TitleInformation content of cluster-period cells in stepped wedge trials
PresenterJessica Kasza (Monash University)
Author(s)Jessica Kasza, Andrew Forbes
SessionBiostatistics and Bioinformatics
Time11:30:00 2017-09-26

Stepped wedge trials are a particular variant of multiple-period cluster
randomised trials, being used with increasing frequency in health research.

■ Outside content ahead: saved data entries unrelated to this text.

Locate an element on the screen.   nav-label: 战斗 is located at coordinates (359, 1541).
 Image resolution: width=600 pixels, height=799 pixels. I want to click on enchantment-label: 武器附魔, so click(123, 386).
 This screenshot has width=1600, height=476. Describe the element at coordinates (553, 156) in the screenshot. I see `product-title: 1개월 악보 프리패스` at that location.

Instead of being randomised to one of (usually) two treatments as in parallel
cluster randomised trials, in SWs the clusters are randomised to particular
sequences of treatments. In a standard stepped wedge trial, all clusters
initially implement the control condition before eventually implementing the new
intervention, with an equal number of clusters switching to the new intervention
at regularly-spaced time points. These trials are often expensive to implement,
and require that data be collected from each of $K$ clusters at $T$ time
periods. To reduce the costs associated with the implementation of the trial it
may be desirable to restrict the total number of cluster-period cells in which
data is collected. Although some designs with missing cells have been proposed,
such as the so-called dog-leg design, there are no general guidelines regarding
which cells of a stepped wedge design contain the most information about the
treatment effect, and correspondingly which may be omitted with a minimum loss
of information. 

We consider the information content of the cluster-period cells and the
clusters of the standard stepped wedge design, where the information content of
a cell is quantified by the increase in the variance of the treatment effect
when that cell is omitted. The variance of the treatment effect will never
decrease whenever a cell is omitted, and the smaller the increase in variance,
the less information about the treatment effect a cell is said to contain. We
show that the most information-rich cells are those that occur immediately
before or after treatment switches, but there are also additional cells that
contribute almost as much to the estimation of the treatment effect. We also
show that the information content patterns depend on this correlation structure.